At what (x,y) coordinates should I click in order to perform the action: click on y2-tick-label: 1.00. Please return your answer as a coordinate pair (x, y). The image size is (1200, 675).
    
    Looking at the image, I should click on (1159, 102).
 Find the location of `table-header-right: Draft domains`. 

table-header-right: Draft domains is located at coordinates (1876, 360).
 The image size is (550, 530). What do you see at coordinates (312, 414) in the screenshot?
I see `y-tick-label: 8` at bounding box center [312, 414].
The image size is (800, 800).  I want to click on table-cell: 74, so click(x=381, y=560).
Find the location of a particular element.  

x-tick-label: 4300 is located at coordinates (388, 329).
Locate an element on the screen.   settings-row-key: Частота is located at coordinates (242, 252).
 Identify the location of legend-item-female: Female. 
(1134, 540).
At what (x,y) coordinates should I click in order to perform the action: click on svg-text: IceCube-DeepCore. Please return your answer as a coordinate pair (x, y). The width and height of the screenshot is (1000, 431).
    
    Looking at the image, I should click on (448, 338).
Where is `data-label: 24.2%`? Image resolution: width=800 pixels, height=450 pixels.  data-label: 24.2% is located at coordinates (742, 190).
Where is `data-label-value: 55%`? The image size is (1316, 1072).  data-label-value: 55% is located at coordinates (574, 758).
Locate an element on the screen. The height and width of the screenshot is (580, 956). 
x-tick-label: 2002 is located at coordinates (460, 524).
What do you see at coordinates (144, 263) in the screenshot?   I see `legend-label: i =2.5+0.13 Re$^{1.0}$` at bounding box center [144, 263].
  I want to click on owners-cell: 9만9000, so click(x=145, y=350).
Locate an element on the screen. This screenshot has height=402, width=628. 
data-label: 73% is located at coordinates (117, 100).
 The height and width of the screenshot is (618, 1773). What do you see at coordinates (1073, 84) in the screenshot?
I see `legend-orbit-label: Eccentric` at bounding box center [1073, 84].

______

_Required work_: Reproduce word for word every line of the entries, beginning with the line that contains "I want to click on owners-cell: 9만9000, so" and continuing down to the end of the entries.

_Response to the exercise_:
  I want to click on owners-cell: 9만9000, so click(x=145, y=350).
Locate an element on the screen. This screenshot has height=402, width=628. 
data-label: 73% is located at coordinates (117, 100).
 The height and width of the screenshot is (618, 1773). What do you see at coordinates (1073, 84) in the screenshot?
I see `legend-orbit-label: Eccentric` at bounding box center [1073, 84].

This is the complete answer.